The Peralta Community College District said it filed the suit after the firm asked the district to reissue bonds at a higher-than-market rate to comply with a contract made in 2006 with Bear Stearns, which was absorbed by JPMorgan in 2008.

 “We are asking the court to block J.P. Morgan Chase’s effort to create profit for the bank at the expense of taxpayers,” the Oakland-based district said in a statement.

The district said the “forward bond purchase contract” with Bear Stearns is invalid because in 2009, California’s then-attorney general, Jerry Brown, issued an opinion calling cash-out refundings illegal according to the state constitution because additional principal they generated amounted to new general obligation debt, something that would require voter approval.

JPMorgan declined to comment on the lawsuit.

The lawsuit said JPMorgan told the district it expects to make $3 million to $4 million on the transaction. Bear Stearns paid Peralta $550,000 up front in 2006 to enter into the deal, according to the lawsuit, which was filed Monday in Alameda County Superior Court.

Past cash-out refunding deals in California mainly involved school districts.
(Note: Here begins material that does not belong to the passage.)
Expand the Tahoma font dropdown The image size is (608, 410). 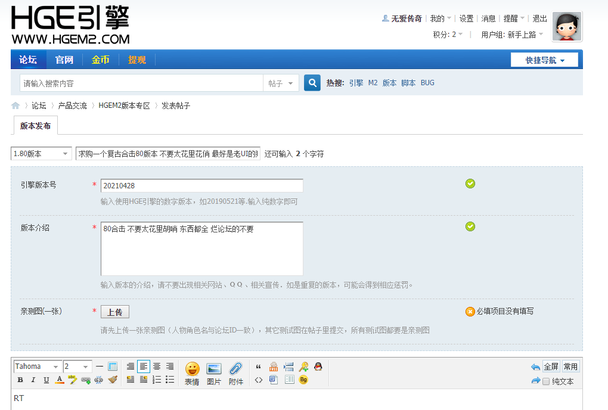coord(38,366)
Schools would sell bonds at a premium above par value by offering higher-than-market interest rates to refund GO debt that was originally issued when interest rates were higher.

By offering higher than market rates, which were lower than the rates on their outstanding debts, districts garnered extra proceeds without exceeding the par amount approved by voters.

The technique required districts to maintain the property tax rate that supported the original bond, whereas a pure economic refunding would allow the tax rate to be lowered.

Following Brown’s decision, cash-out refundings dried up.

“It had a chilling effect,” said Robyn Helmlinger, an attorney with Squire Sanders specializing in municipal finance, about Brown’s opinion. “I think they have pretty much gone away.”

However, deals completed before Brown’s opinion remained legal obligations of the school districts because none were challenged during the 60-day validation period in state law.

Since Peralta’s arrangement is tied to a contract, rather than a bond deal, and many of the bonds have already been refunded, the situation appears to be less cut and dried.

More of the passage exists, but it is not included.